:: DATA TO PROCESS

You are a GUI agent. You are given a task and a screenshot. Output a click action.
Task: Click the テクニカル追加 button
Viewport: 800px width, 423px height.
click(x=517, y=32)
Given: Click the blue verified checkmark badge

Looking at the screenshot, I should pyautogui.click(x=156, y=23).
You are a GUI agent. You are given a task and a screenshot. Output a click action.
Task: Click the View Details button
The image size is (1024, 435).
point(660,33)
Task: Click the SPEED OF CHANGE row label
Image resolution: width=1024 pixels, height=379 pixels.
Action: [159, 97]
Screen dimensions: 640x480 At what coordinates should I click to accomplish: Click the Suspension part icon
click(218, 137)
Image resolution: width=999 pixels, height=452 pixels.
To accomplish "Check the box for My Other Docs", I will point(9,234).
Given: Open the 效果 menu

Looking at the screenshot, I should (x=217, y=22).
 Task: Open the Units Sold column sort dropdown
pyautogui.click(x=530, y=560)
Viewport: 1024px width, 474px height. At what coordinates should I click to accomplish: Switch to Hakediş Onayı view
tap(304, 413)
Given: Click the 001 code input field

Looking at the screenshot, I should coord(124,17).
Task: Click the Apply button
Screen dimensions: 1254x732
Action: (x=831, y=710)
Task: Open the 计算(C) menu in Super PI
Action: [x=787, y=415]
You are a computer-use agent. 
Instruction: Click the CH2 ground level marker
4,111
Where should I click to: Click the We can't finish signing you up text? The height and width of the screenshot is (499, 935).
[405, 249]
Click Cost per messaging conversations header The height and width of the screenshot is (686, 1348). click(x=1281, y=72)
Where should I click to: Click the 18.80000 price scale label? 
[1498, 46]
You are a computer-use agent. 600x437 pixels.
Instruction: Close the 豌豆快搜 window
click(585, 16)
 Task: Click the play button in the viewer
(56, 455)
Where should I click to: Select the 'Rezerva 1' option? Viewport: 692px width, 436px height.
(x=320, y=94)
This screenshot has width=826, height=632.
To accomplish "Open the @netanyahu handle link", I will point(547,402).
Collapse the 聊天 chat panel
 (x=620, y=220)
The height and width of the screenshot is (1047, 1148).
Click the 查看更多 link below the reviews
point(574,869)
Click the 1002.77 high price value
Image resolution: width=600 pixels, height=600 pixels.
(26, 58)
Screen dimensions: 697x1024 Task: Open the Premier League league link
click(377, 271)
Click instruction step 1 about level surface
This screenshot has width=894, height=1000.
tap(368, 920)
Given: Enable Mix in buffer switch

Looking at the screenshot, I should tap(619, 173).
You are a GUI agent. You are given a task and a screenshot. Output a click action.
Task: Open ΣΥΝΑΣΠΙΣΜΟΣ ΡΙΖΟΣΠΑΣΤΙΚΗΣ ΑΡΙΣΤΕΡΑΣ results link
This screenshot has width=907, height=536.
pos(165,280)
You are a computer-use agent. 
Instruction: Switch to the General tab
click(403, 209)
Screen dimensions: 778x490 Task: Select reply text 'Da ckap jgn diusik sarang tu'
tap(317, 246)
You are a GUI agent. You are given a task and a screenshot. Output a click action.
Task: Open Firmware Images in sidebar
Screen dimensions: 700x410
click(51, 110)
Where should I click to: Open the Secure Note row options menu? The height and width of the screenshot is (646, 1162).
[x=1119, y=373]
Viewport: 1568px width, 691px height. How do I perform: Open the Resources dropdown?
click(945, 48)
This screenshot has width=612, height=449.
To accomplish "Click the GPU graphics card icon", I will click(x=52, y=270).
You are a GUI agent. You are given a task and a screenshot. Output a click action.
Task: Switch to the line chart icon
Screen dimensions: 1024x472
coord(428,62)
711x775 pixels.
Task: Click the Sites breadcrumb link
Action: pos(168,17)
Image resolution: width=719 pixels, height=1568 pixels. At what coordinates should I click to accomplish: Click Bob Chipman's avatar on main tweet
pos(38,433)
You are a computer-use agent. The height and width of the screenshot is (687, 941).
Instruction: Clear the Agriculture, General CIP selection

::::

*PROMPT:*
Please make an exact copy of every record, leaving nothing out.

*RESULT:*
You are a GUI agent. You are given a task and a screenshot. Output a click action.
Task: Click the テクニカル追加 button
Viewport: 800px width, 423px height.
click(x=517, y=32)
Given: Click the blue verified checkmark badge

Looking at the screenshot, I should pyautogui.click(x=156, y=23).
You are a GUI agent. You are given a task and a screenshot. Output a click action.
Task: Click the View Details button
The image size is (1024, 435).
point(660,33)
Task: Click the SPEED OF CHANGE row label
Image resolution: width=1024 pixels, height=379 pixels.
Action: [159, 97]
Screen dimensions: 640x480 At what coordinates should I click to accomplish: Click the Suspension part icon
click(218, 137)
Image resolution: width=999 pixels, height=452 pixels.
To accomplish "Check the box for My Other Docs", I will point(9,234).
Given: Open the 效果 menu

Looking at the screenshot, I should (x=217, y=22).
 Task: Open the Units Sold column sort dropdown
pyautogui.click(x=530, y=560)
Viewport: 1024px width, 474px height. At what coordinates should I click to accomplish: Switch to Hakediş Onayı view
tap(304, 413)
Given: Click the 001 code input field

Looking at the screenshot, I should coord(124,17).
Task: Click the Apply button
Screen dimensions: 1254x732
Action: (x=831, y=710)
Task: Open the 计算(C) menu in Super PI
Action: [x=787, y=415]
You are a computer-use agent. 
Instruction: Click the CH2 ground level marker
4,111
Where should I click to: Click the We can't finish signing you up text? The height and width of the screenshot is (499, 935).
[405, 249]
Click Cost per messaging conversations header The height and width of the screenshot is (686, 1348). click(x=1281, y=72)
Where should I click to: Click the 18.80000 price scale label? 
[1498, 46]
You are a computer-use agent. 600x437 pixels.
Instruction: Close the 豌豆快搜 window
click(585, 16)
 Task: Click the play button in the viewer
(56, 455)
Where should I click to: Select the 'Rezerva 1' option? Viewport: 692px width, 436px height.
(x=320, y=94)
This screenshot has width=826, height=632.
To accomplish "Open the @netanyahu handle link", I will point(547,402).
Collapse the 聊天 chat panel
 (x=620, y=220)
The height and width of the screenshot is (1047, 1148).
Click the 查看更多 link below the reviews
point(574,869)
Click the 1002.77 high price value
Image resolution: width=600 pixels, height=600 pixels.
(26, 58)
Screen dimensions: 697x1024 Task: Open the Premier League league link
click(377, 271)
Click instruction step 1 about level surface
This screenshot has width=894, height=1000.
tap(368, 920)
Given: Enable Mix in buffer switch

Looking at the screenshot, I should tap(619, 173).
You are a GUI agent. You are given a task and a screenshot. Output a click action.
Task: Open ΣΥΝΑΣΠΙΣΜΟΣ ΡΙΖΟΣΠΑΣΤΙΚΗΣ ΑΡΙΣΤΕΡΑΣ results link
This screenshot has width=907, height=536.
pos(165,280)
You are a computer-use agent. 
Instruction: Switch to the General tab
click(403, 209)
Screen dimensions: 778x490 Task: Select reply text 'Da ckap jgn diusik sarang tu'
tap(317, 246)
You are a GUI agent. You are given a task and a screenshot. Output a click action.
Task: Open Firmware Images in sidebar
Screen dimensions: 700x410
click(51, 110)
Where should I click to: Open the Secure Note row options menu? The height and width of the screenshot is (646, 1162).
[x=1119, y=373]
Viewport: 1568px width, 691px height. How do I perform: Open the Resources dropdown?
click(945, 48)
This screenshot has width=612, height=449.
To accomplish "Click the GPU graphics card icon", I will click(x=52, y=270).
You are a GUI agent. You are given a task and a screenshot. Output a click action.
Task: Switch to the line chart icon
Screen dimensions: 1024x472
coord(428,62)
711x775 pixels.
Task: Click the Sites breadcrumb link
Action: pos(168,17)
Image resolution: width=719 pixels, height=1568 pixels. At what coordinates should I click to accomplish: Click Bob Chipman's avatar on main tweet
pos(38,433)
You are a computer-use agent. The height and width of the screenshot is (687, 941).
Instruction: Clear the Agriculture, General CIP selection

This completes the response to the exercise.